Mesmo assim, a importância das expectativas no comportamento da inflação não é assunto concluído. Em 2021, Jerome B. Rud, economista do Federal Reserve, mostrou em artigo que a baixa variância - a ausência de surpresas inflacionárias - nos EUA resultou em expectativas de longo prazo estáveis, o que reduziu sua influência na negociação de salários e no comportamento da inflação corrente. Contudo, considerando que não temos histórico longo de estabilidade de preços, a menor relevância das expectativas de inflação está longe de ser o caso brasileiro.


Então, dada a alta relevância das expectativas sobre a inflação corrente, qual seria o impacto de mudar a trajetória das metas para os próximos anos? Sabendo que no caso brasileiro a meta tem influência sobre as expectativas de inflação de longo prazo e de curto prazo, essa decisão aumentaria o custo de desinflar a economia, devido ao deslocamento para cima da trajetória da inflação em relação à esperada hoje (tudo mais constante).

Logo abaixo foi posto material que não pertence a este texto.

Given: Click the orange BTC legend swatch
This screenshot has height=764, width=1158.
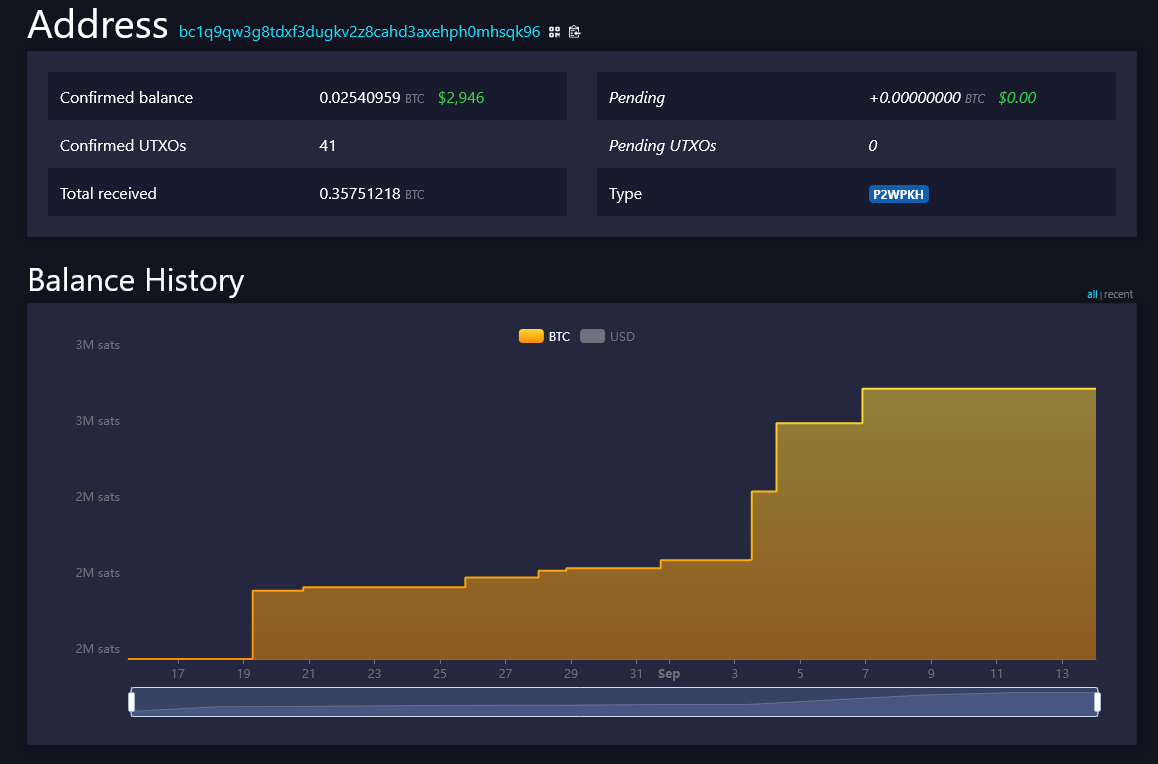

Nossa história recente vai em linha com as evidências empíricas. No período de 2005 a 2016, onde a meta estipulada para o horizonte relevante de política monetária ficou inalterada em 4,5%, a inflação média foi de 5,98%, no limite superior do intervalo de flutuação. Resultado diferente do obtido entre 2017 a 2019 quando a meta foi cadente e a inflação média caiu para 3,88%, flutuando na banda inferior do intervalo. Acredito que a mudança na trajetória da meta contribuiu, mesmo destacando que a mudança na política fiscal entre esses dois períodos foi o fator crucial.


Nesse sentido, uma pergunta adicional seria qual o valor ótimo para a meta de inflação? Não há resposta fácil para esta pergunta, não há consenso sobre o conceito de "nível ótimo". O que sabemos é que deflação não é desejável, assim como inflação muito próxima de zero, devido à tendência dos índices de preços ao consumidor de superestimar o custo de vida. Ambas desincentivam a produção.


Tudo isso em mente, não parece recomendável flexibilizar a meta. O intervalo de tolerância de 1,5 p.p., existe para acomodar choques. Vale ressaltar que estamos num jogo repetido, assim a ilusão monetária é temporária - devido ao ajustamento das expectativas, a persistência inflacionária não gera mais crescimento. E, com mais de 20 anos de meta de inflação, estamos em estágio amadurecido desse arcabouço, por isso alterar sua trajetória, mesmo que seja a de curto prazo (meta ajustada), tem mais chances de enfraquecer o instrumento do que fortalecê-lo. Mais produtivo seria conversar sobre as regras fiscais.